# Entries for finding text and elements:
***

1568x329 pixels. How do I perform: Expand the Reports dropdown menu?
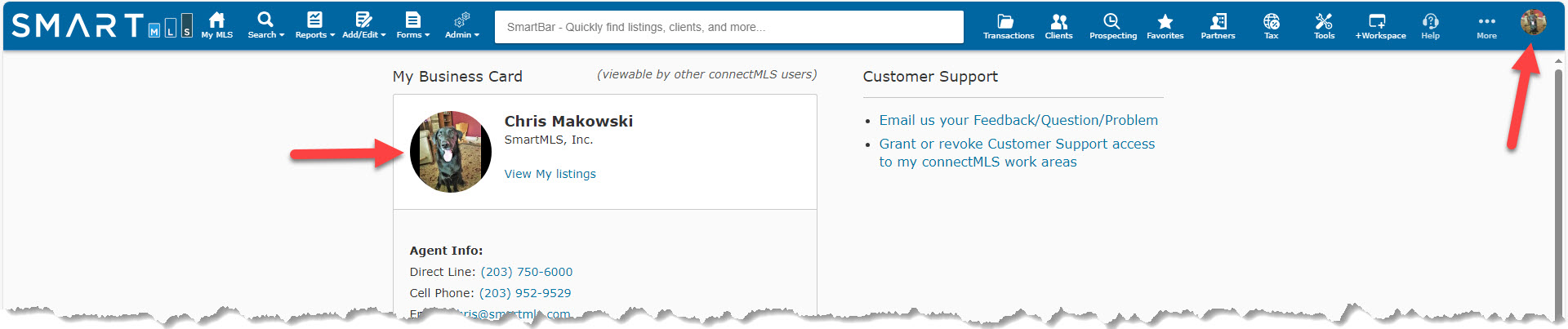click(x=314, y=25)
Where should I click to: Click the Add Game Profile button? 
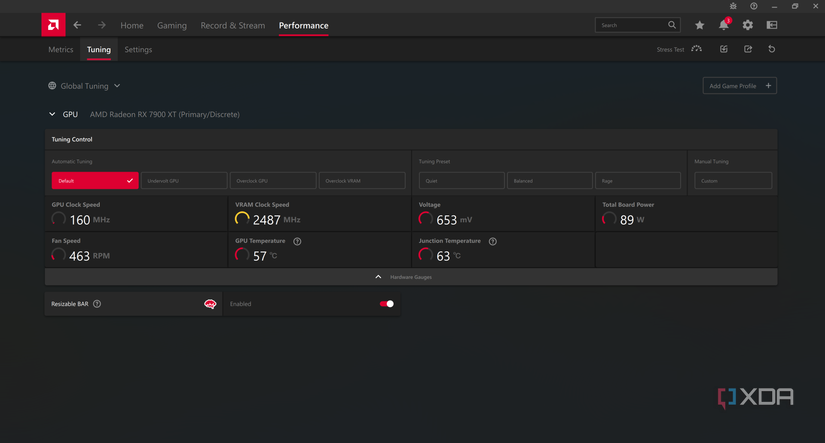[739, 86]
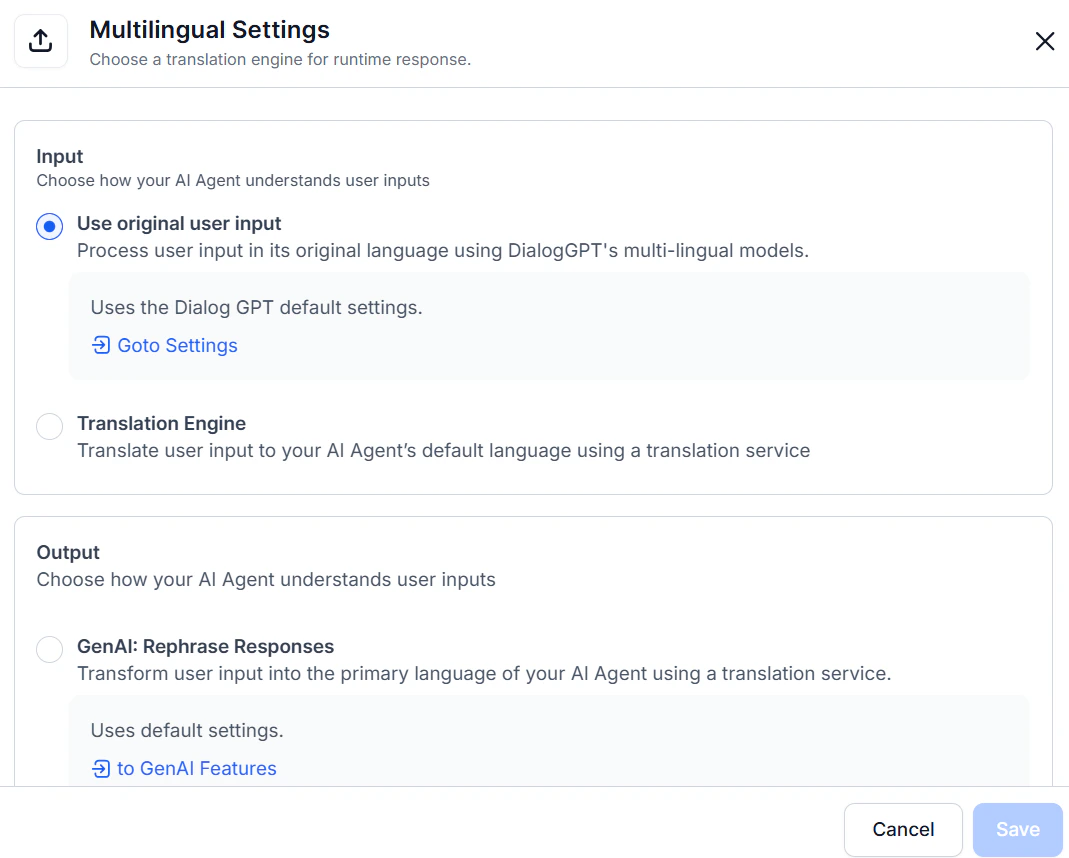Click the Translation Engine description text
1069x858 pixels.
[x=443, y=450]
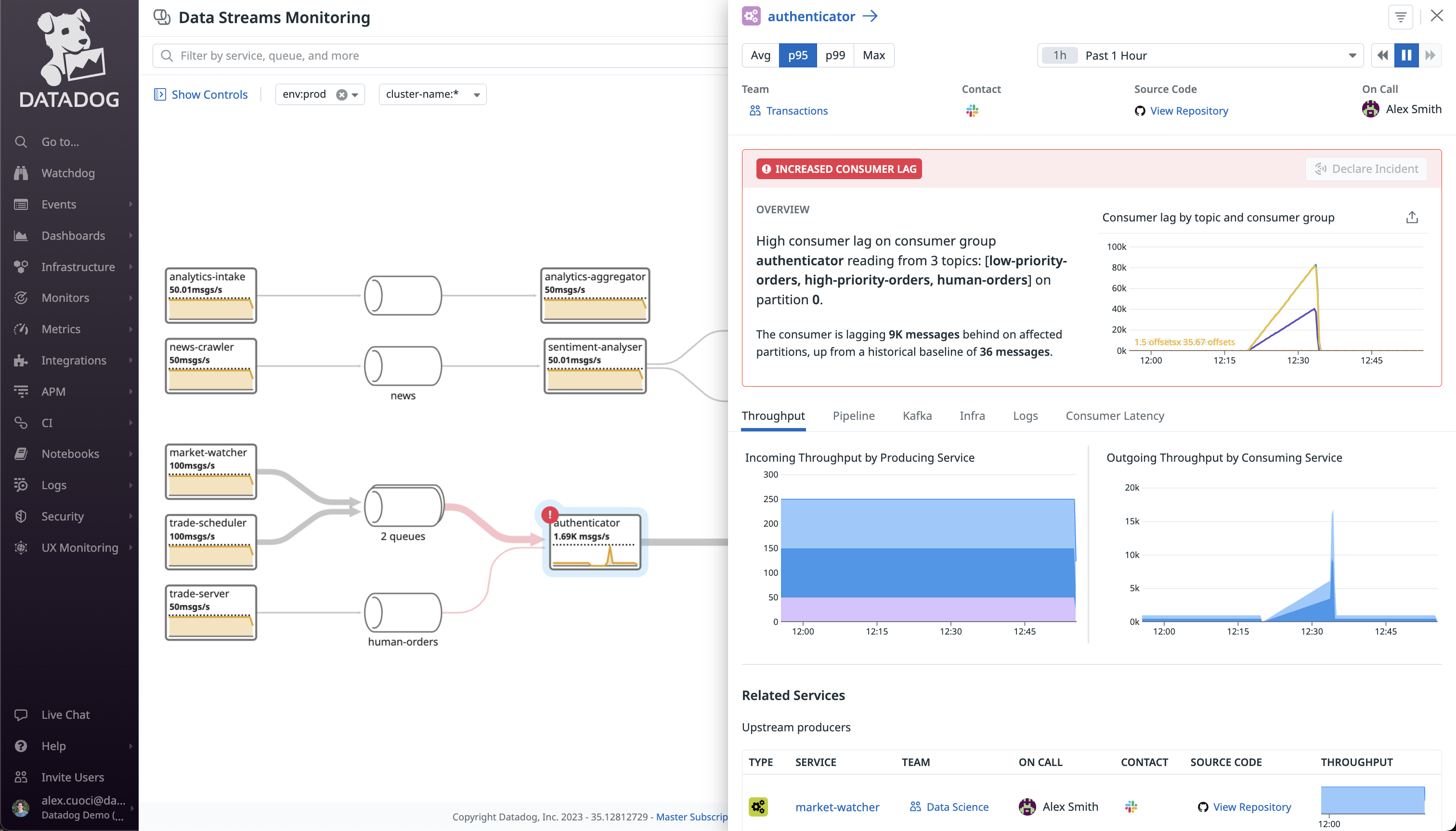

***

Rewrite the whole listing above as a numbered list, one item per line, skipping blank lines and leaving out the pictures.

# Final answer:
1. 1568x329 pixels. How do I perform: Expand the Reports dropdown menu?
2. click(x=314, y=25)
3. Where should I click to: Click the Add Game Profile button? 
4. [739, 86]
5. Click the Translation Engine description text
6. 1069x858 pixels.
7. [x=443, y=450]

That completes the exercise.